▶ WORK REQUEST: Once you reach the line that holds "Where should I" in the listing below, output it and every line after it through the line that holds "This screenshot has width=1051, height=505.", word for word.

▶ RECORDS FOR THIS EXERCISE:
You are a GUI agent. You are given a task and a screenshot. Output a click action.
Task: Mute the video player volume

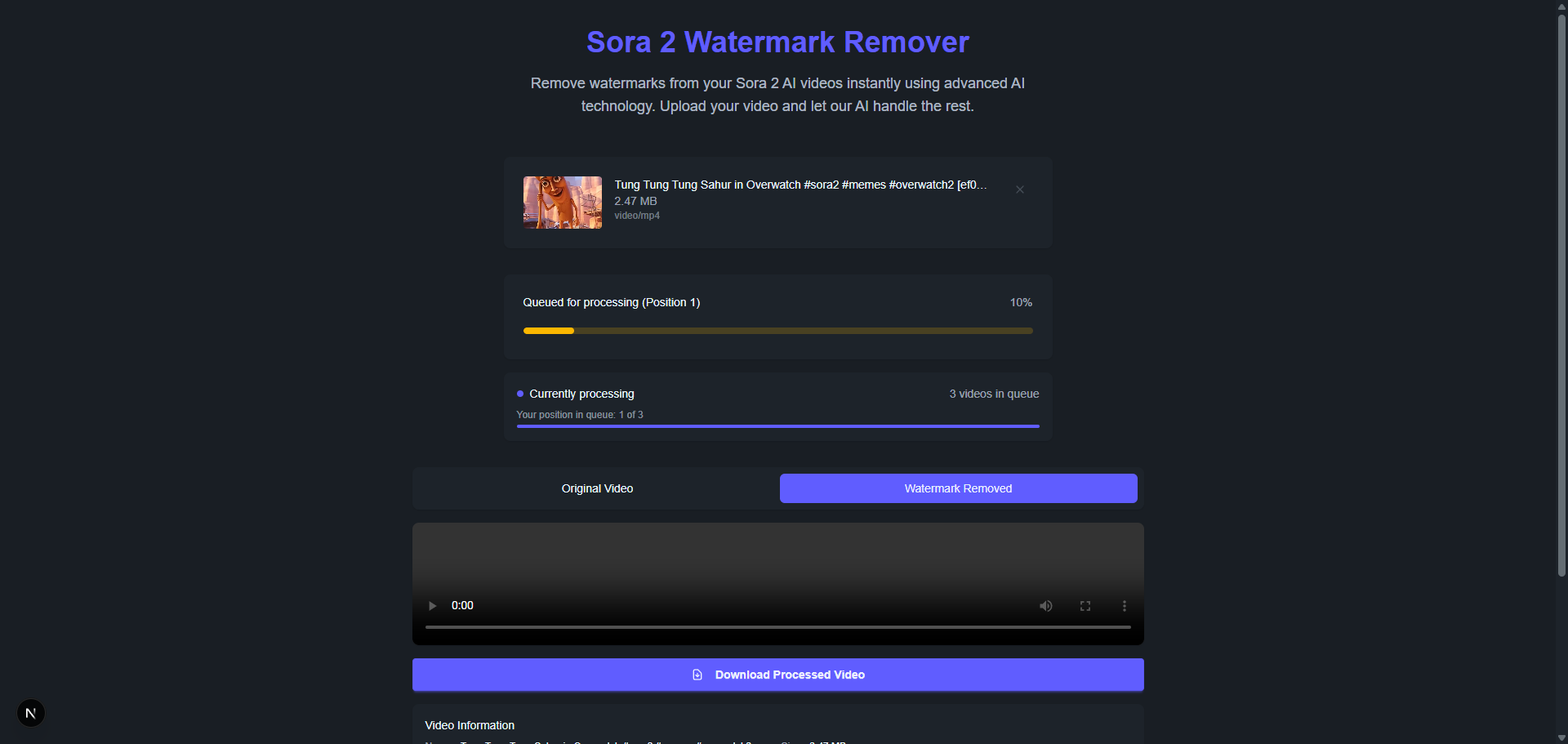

* * *

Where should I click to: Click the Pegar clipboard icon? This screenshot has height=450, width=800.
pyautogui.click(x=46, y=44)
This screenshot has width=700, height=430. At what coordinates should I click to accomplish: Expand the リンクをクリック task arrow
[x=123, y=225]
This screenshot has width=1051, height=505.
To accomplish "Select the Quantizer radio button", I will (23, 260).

---

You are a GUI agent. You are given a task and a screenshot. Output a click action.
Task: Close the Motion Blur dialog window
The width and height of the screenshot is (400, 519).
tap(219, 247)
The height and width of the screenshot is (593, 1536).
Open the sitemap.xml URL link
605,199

▶ EXERCISE ANSWER:
Where should I click to: Click the Pegar clipboard icon? This screenshot has height=450, width=800.
pyautogui.click(x=46, y=44)
This screenshot has width=700, height=430. At what coordinates should I click to accomplish: Expand the リンクをクリック task arrow
[x=123, y=225]
This screenshot has width=1051, height=505.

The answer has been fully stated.